Brinda Somaya’s dream as a young girl was to become an archaeologist. “I recall as a child, my parents taking us on a long journey to Nalanda. The brick ruins had a deep impression on me. I remember having discussions with my mother about the long hours archaeologists work.”
Her extensive travels with her parents — to heritage sites, temples in South India, small towns, along the Narmada River — eventually informed her work as an architect. Mapin Publishing and the Hecar Foundation recently launched a monograph chronicling the personal and professional journey of the architect. The volume provides an insight into the mind that has produced over 200 projects of architecture, urban design, conservation and rehabilitation.
“I began my practice in a garden shed behind my residence,” says Somaya. That was in the 70s in Mumbai. “In the early years, it was a relatively lonely pursuit. I was conscious of the challenges of practising in a male-dominated profession,” she says. But Somaya was clear about her goals: she wanted to do “meaningful projects for societal good” in the burgeoning metropolis. “It has been a very satisfying journey.”
After she graduated from the Sir JJ College of Architecture in 1971, Somaya joined a Master’s programme in the US that gave her “a deeper understanding of women’s empowerment,” Somaya recalls.
But it was also the liberal outlook of her parents that shaped her world view. “Travels across India gave me a broad exposure to the incredible diversity of cultures, vernacular architecture and crafts.
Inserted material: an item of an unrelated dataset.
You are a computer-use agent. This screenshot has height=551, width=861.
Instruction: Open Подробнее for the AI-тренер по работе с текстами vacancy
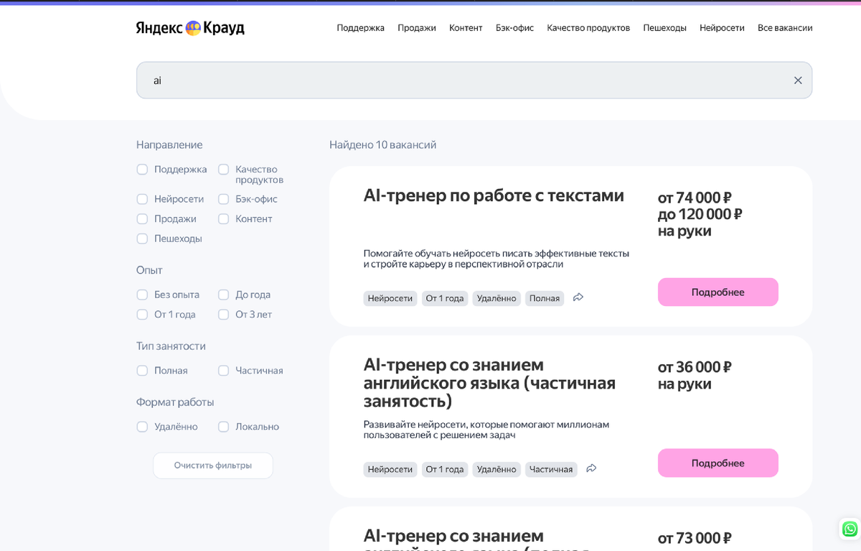pos(718,292)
I have often collaborated with indigenous crafts people and artisans, imbibing building practices that have evolved over centuries.” In the monograph, she is quoted as saying: “The architect’s role is that of a guardian, he or she is the conscience of the built and the un-built environment. I am an Indian and all what I am comes from my heritage. It is an intrinsic part of my being and will naturally reflect in my work in many ways.”
In his preface to the monograph, architect Ruturaj Parikh writes: “Somaya often refers to herself as belonging to the ‘Bridge Generation’. It was a generation that ‘bridged’ the era between the Great Masters of the sixties and the millennials of contemporary India.”
Indeed, it was this generation of architects born after Independence, who experienced the social transformation of India, from its early socialist moorings to the era of globalisation. In recent years her Mumbai-based firm, Somaya and Kalappa Consultants, which she now runs with her daughter, architect Nandini Sampath, has been part of several international collaborations to design complex, high-rise towers in the city. “These collaborations enrich our practice and bring in fresh ideas. The cities of India constantly throw up a range of possibilities,” says Somaya.
A key part of the firm’s work is restoration and rejuvenation of heritage structures, in keeping with contemporary needs. The iconic Rajabai Clock Tower in Mumbai, the Louis Kahn Plaza at IIM-Ahmedabad, and other heritage buildings have been given a new lease of life thanks to Somaya’s efforts.
The challenge at Rajabai Tower was to ensure that the clock did not stop during the restoration process. “We were concerned that the complex mechanism may not restart once stopped. A unique collaboration evolved with [antique clock-maker] Venkatesh Rao, whose father had been maintaining the clock for years.” The clock chimed during the entire restoration process and continues to do so. “It is important to me to see contemporary purpose and value in heritage buildings, and to see the significance of history in the contemporary buildings we design,” she says.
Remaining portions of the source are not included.